- [PROBLEM DESCRIPTION]: In the listing, rewrite only the lines starting at the one that contains "has height=514, width=1248." and ending at the one that contains "menu-kernel: Kernel is", replacing "screenshot" with "screen capture" and changing nothing else. Leave the pictures out of your answer.

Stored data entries
________________
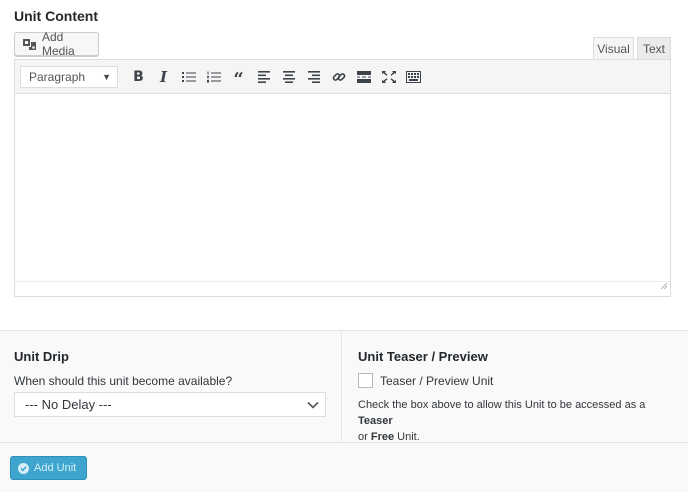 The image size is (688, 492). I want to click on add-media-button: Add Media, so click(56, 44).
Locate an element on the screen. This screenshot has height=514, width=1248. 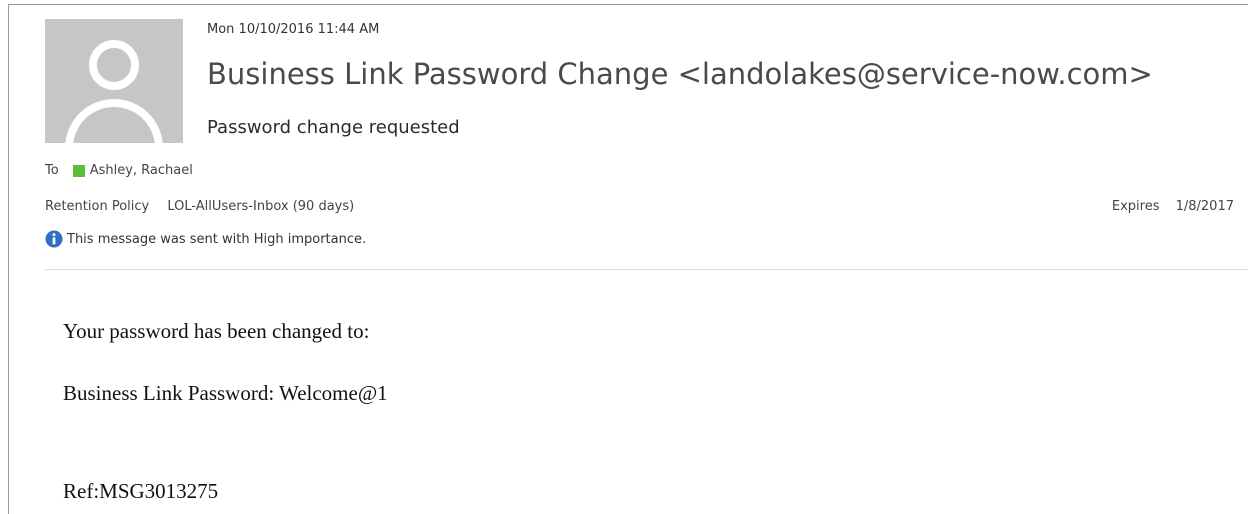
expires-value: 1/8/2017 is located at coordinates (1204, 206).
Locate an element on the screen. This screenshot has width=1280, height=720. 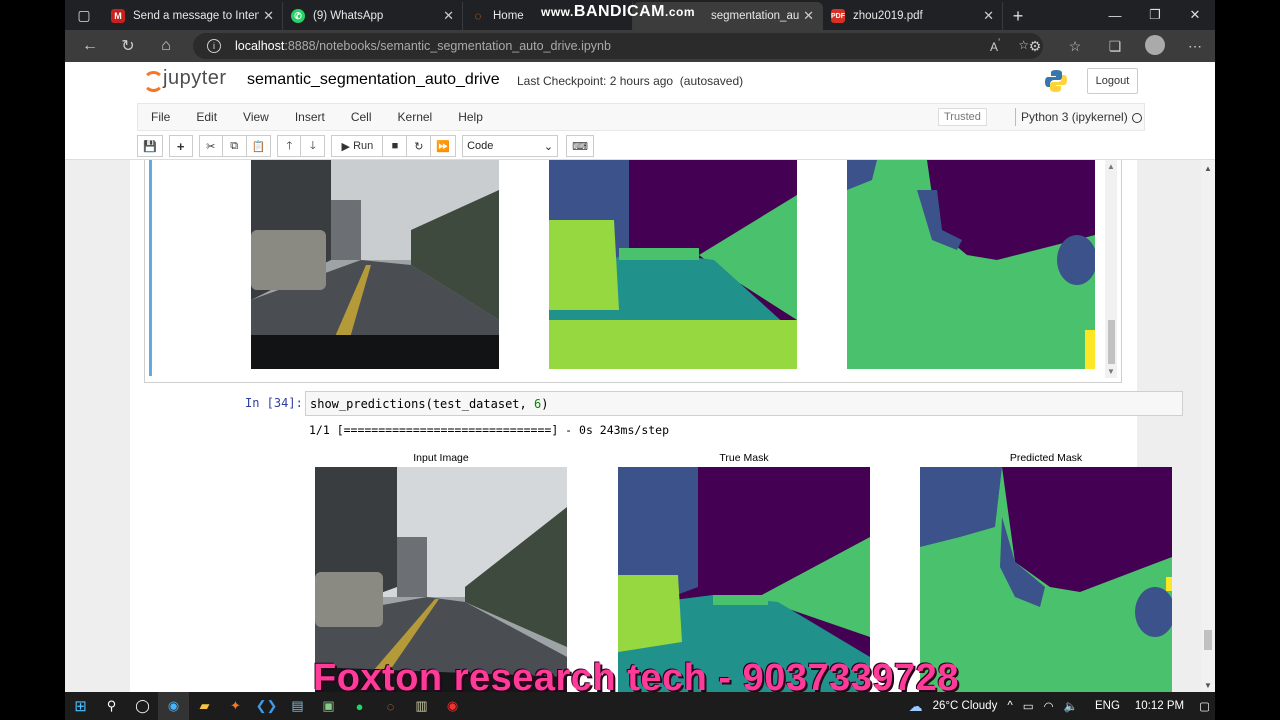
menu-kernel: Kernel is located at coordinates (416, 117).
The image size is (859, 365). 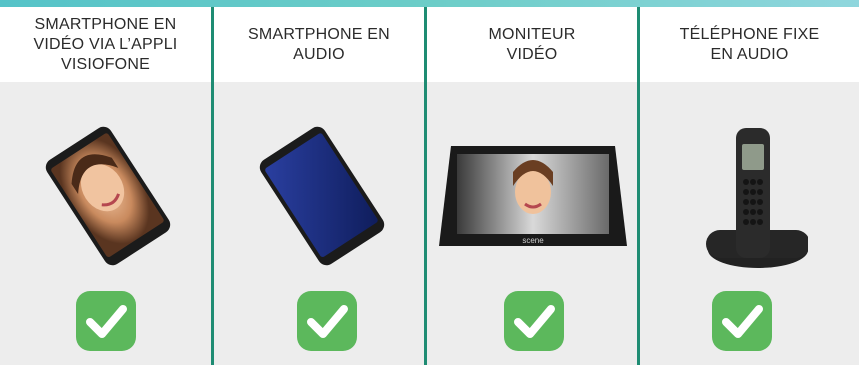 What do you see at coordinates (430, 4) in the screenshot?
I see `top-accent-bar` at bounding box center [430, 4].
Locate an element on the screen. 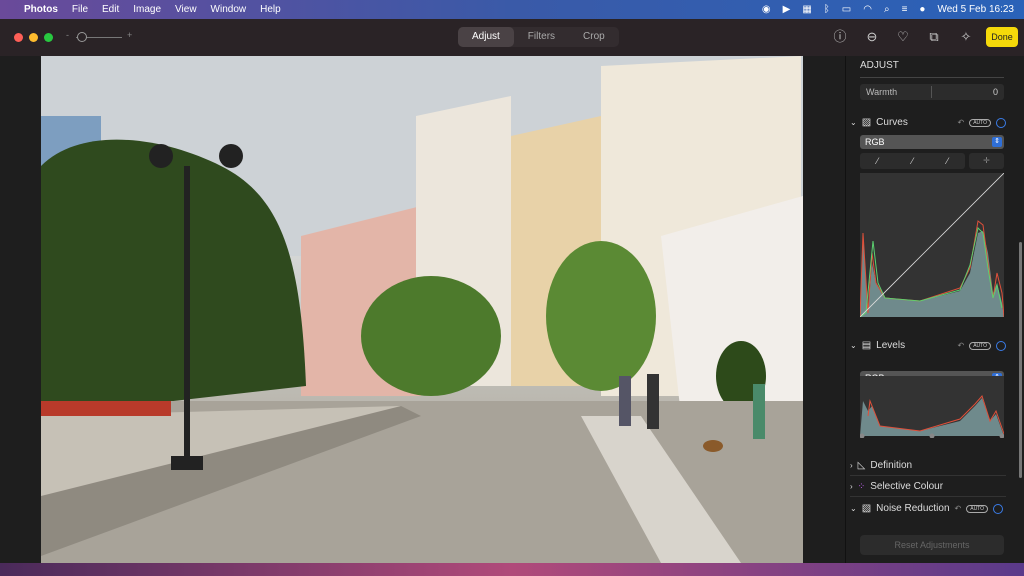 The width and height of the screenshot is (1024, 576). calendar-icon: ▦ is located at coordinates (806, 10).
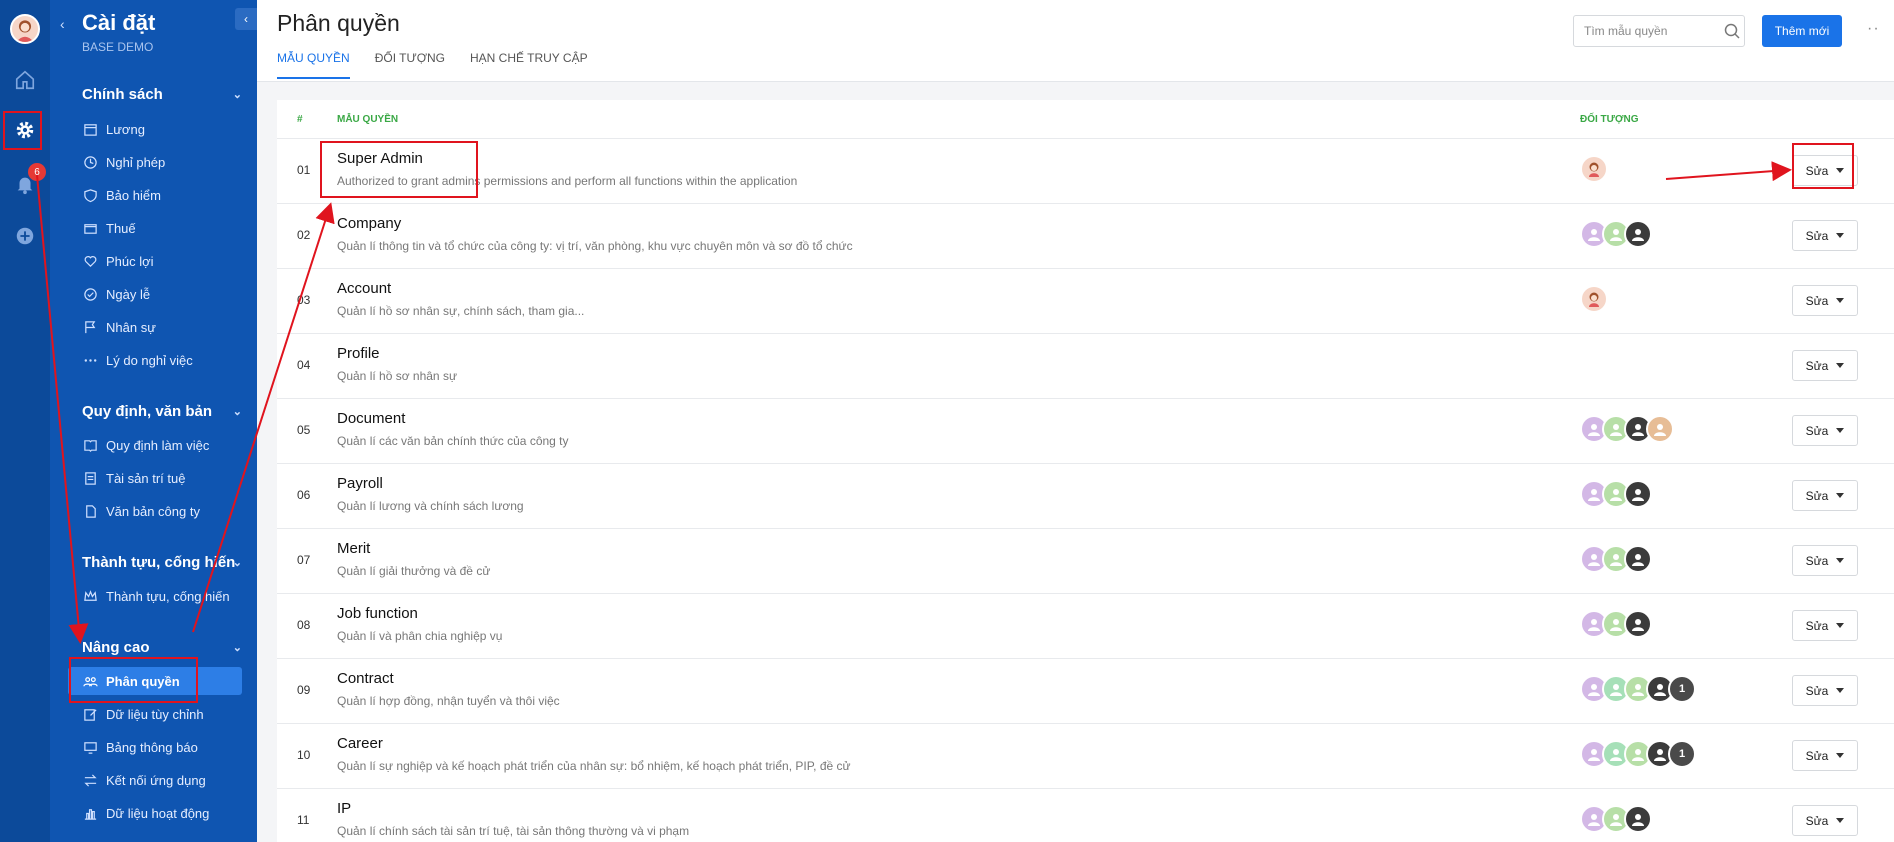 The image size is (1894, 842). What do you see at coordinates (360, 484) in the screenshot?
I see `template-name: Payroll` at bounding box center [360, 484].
________________
- [RESPONSE]:
Locate an element on the screen. This screen capture has height=514, width=1248. 
expires-value: 1/8/2017 is located at coordinates (1204, 206).
Locate an element on the screen. This screen capture has width=1280, height=720. 
menu-kernel: Kernel is located at coordinates (416, 117).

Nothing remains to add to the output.